**Assigned task**: Below are records that should be duplicated exactly, with no image retained.

**Available records**:
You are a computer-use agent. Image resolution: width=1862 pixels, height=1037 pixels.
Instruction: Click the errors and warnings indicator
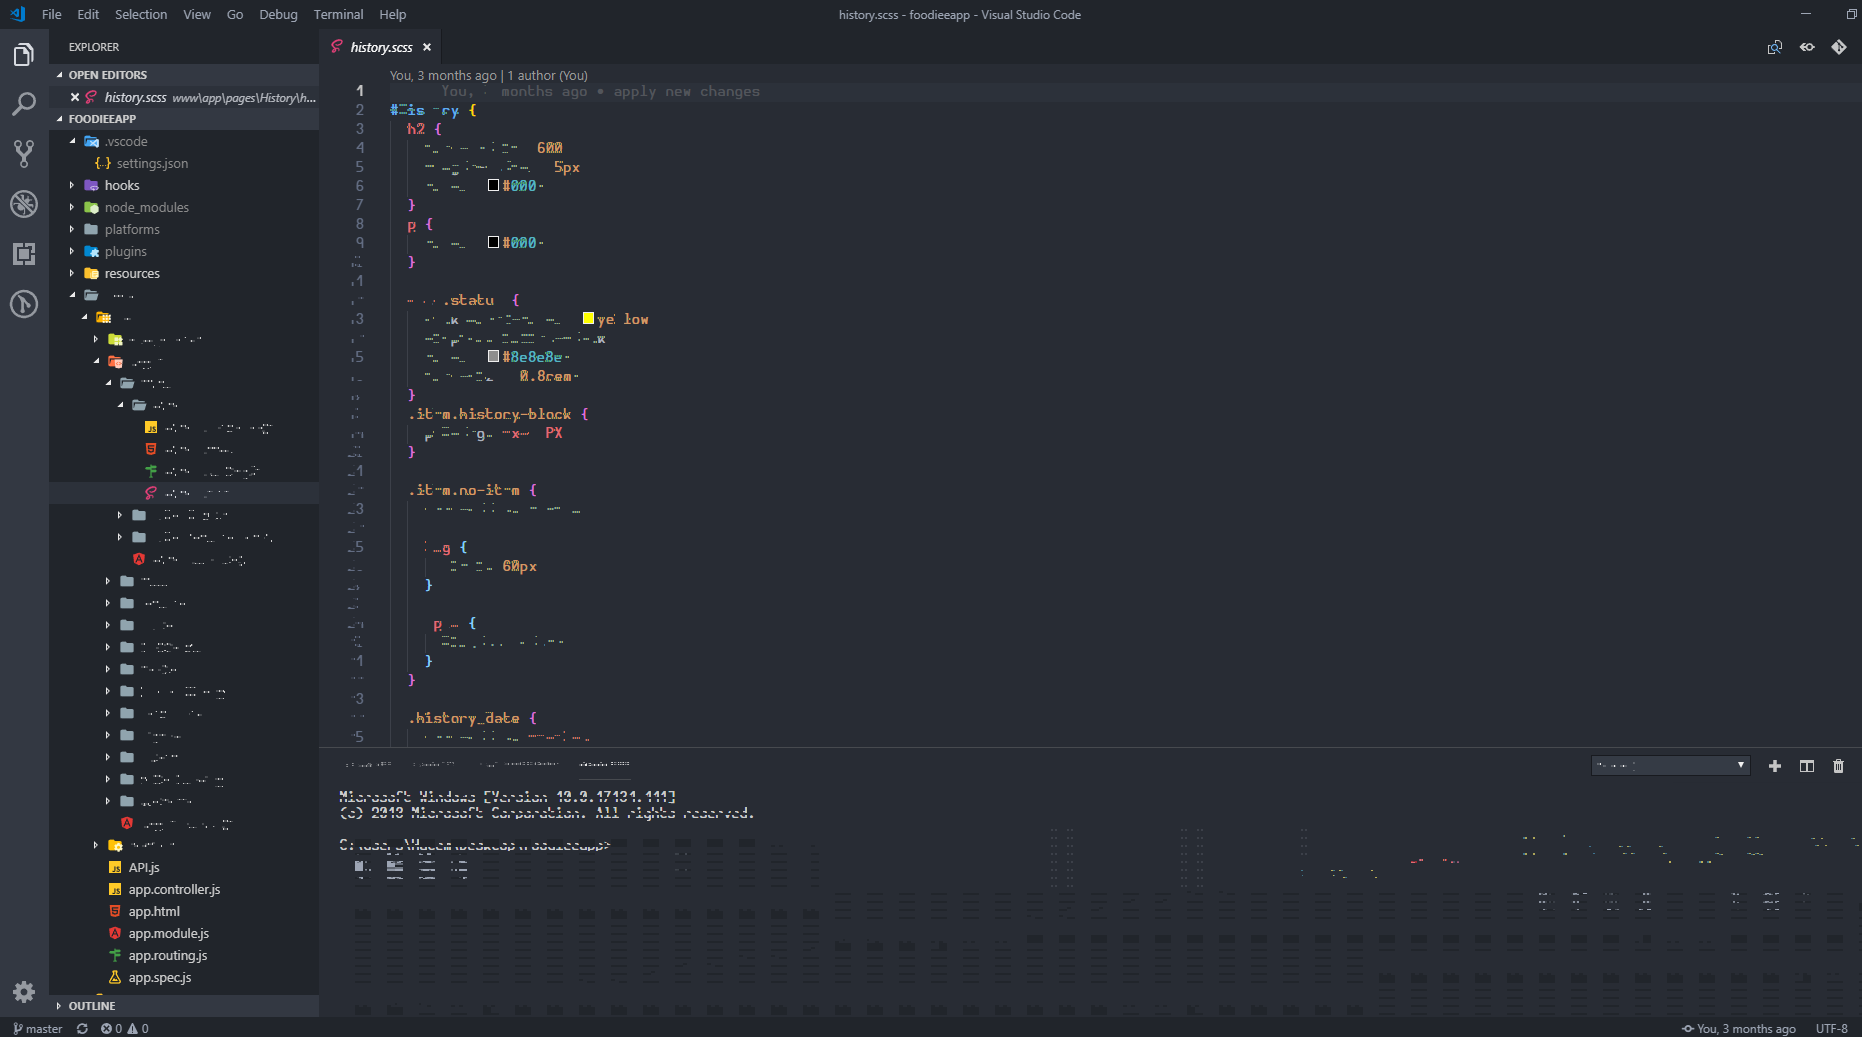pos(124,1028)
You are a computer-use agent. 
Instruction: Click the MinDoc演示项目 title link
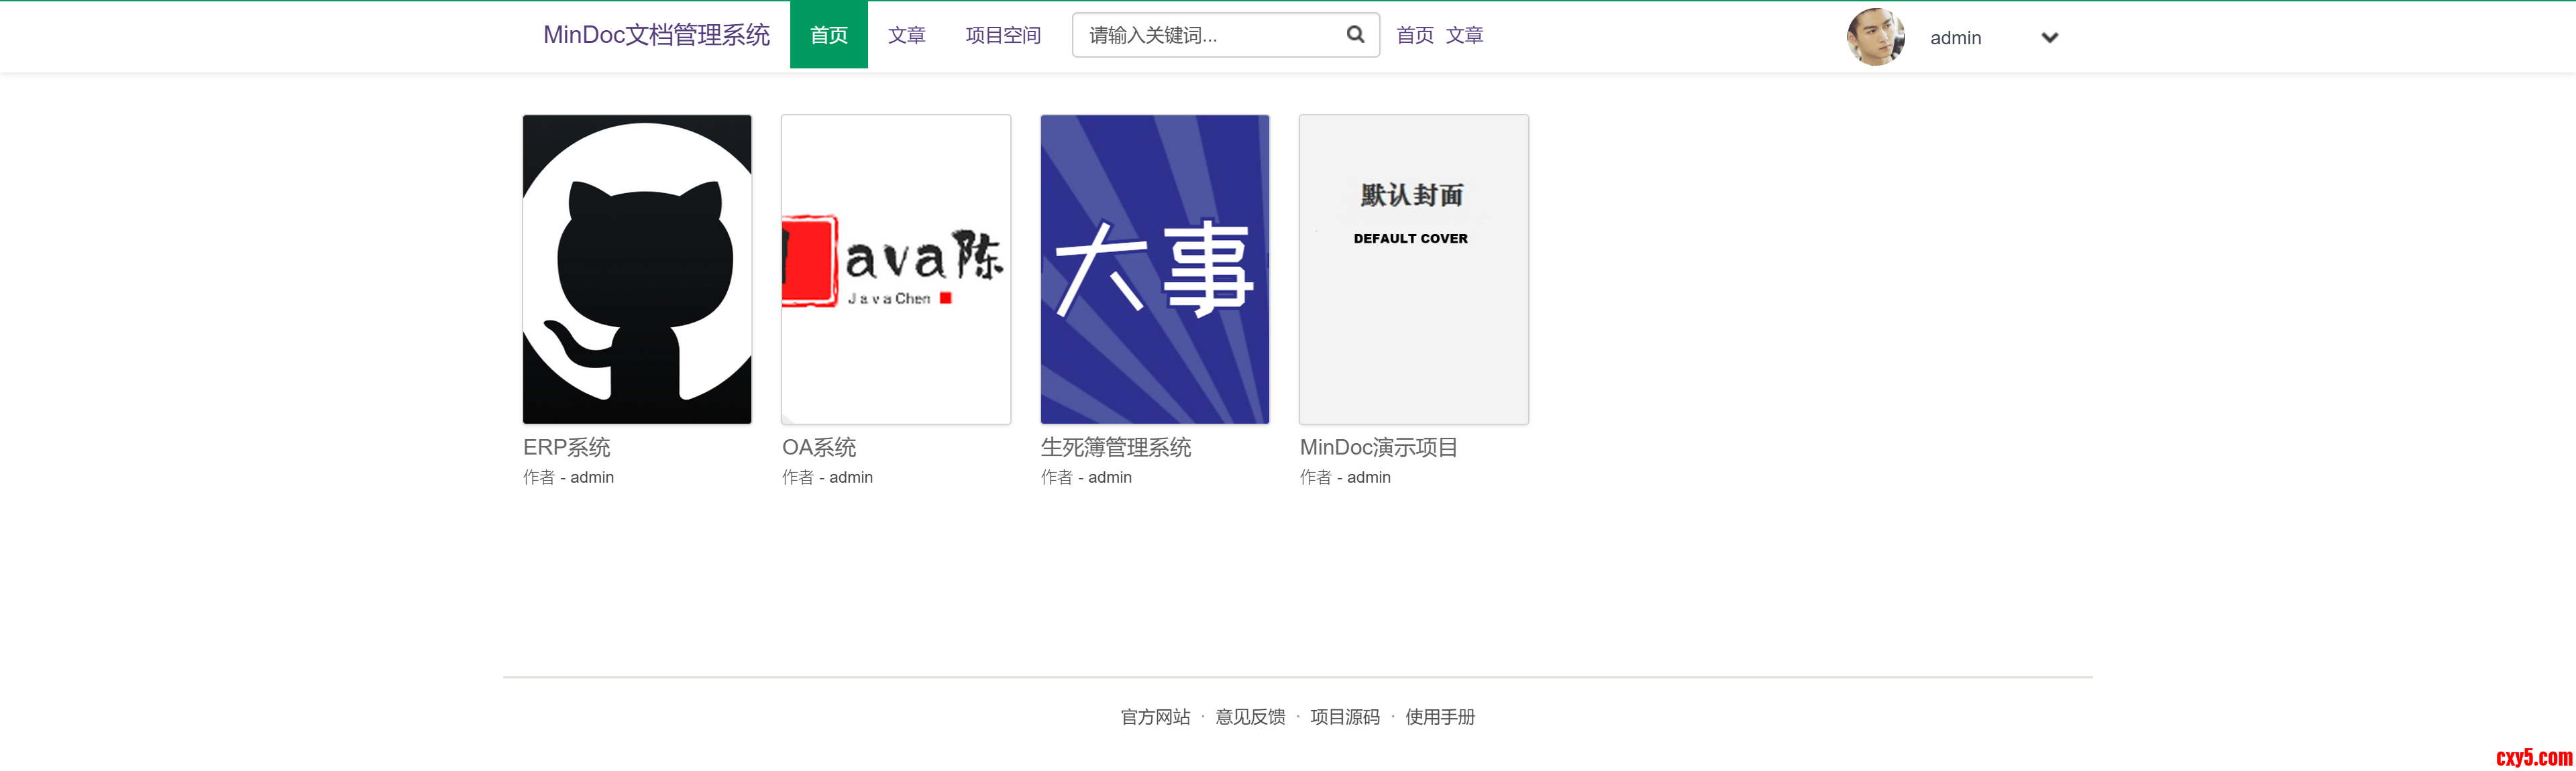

**Task output**:
You are a computer-use agent. Image resolution: width=1862 pixels, height=1037 pixels.
Instruction: Click the errors and warnings indicator
pos(124,1028)
You are a computer-use agent. 
Instruction: Click the MinDoc演示项目 title link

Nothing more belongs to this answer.